Round on plan, the chapels of the temple have a diameter of 3.2 m, two windows facing the outside, and one narrow aperture (40 cm) opening into the room at the entrance. Large niches 95 cm deep and 85 cm wide facilitate the mass of masonry between the aisles and the altar.

The abutments of the domed square are directly opposite the doorways of the aisles and make them invisible from the centre of the hall. This emphasizes their secondary "service" purpose, in contrast to the limits of the Kilsadagh temple.

The altar conch lined with shirindash limestone has also been preserved. The walls of the temple were built of cobblestones. Limestone cladding has been preserved in some places on the eastern facade. The pylons are made of rubble-concrete mass and limestone, the remains of the collapsed vaults are brick, brick size is 24x24x5 cm; 23x23x5 cm. The walls inside were plastered and painted. The remains of the painting are preserved on the wall between the altar apse and the northern aisle.

The planning structure of the temple provides its three-tiered spatial composition. The first tier is the altar and entrance groups, the second is the bypass and the third is the drum with a dome. The ceilings of the upper tiers have not been preserved. G. Mammadova notes that there is reason to talk about the vaulted ceiling of the bypass and the domed ceiling of the central square. The transition from the dome to the square base was probably carried out with the help of conch tromps, the most common in the synchronous monuments of the region.

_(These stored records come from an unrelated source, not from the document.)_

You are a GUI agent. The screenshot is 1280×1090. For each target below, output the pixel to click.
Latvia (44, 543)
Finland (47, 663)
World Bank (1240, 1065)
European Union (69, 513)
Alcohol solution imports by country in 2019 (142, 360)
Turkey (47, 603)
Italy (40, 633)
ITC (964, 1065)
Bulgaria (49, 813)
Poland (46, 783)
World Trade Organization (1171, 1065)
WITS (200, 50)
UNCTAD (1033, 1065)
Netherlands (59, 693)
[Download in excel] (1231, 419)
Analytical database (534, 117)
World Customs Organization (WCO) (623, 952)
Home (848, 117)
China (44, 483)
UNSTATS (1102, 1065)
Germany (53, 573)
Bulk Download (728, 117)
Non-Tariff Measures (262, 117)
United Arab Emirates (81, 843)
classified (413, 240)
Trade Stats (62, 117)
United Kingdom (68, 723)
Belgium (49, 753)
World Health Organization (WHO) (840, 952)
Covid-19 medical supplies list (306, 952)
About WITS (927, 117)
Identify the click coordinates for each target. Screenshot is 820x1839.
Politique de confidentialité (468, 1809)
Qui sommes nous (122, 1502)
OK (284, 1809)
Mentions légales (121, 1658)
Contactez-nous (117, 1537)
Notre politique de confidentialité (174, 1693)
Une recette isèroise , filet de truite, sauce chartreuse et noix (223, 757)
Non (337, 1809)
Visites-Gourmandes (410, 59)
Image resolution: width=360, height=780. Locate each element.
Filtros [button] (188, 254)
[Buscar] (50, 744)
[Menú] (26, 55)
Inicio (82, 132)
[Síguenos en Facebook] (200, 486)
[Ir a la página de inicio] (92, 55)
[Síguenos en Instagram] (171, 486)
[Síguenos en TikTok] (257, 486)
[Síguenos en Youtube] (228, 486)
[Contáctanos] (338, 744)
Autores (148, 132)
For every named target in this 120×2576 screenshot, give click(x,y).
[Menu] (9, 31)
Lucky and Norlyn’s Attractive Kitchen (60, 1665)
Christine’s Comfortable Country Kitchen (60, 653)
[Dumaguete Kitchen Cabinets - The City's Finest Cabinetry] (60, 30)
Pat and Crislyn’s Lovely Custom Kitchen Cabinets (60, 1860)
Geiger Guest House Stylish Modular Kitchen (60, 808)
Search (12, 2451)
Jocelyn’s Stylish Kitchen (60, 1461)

The core of the composition of the Mamrukh temple is a square domed space, which determines the fundamental difference between it and the Kilsadagh temple. Four powerful pylons replaced eight columns, wide arches were thrown from them to the outer walls, which, together with unloading arches and pylons, as well as the outer walls, formed a rigid spatial scheme of the building. The altar, located on the main axis, was clearly visible to those entering through the western door. However, here a certain antagonism appeared between the compositional centre of the round temple, which coincided with the geometric centre of the concentric circles, and its functional centre - the altar apse, the main cult part of the temple. 9 This contradiction was resolved in the Lekit temple by bringing the altar apse as close as possible to the square under the dome and placing it in the end-to-end eastern conch.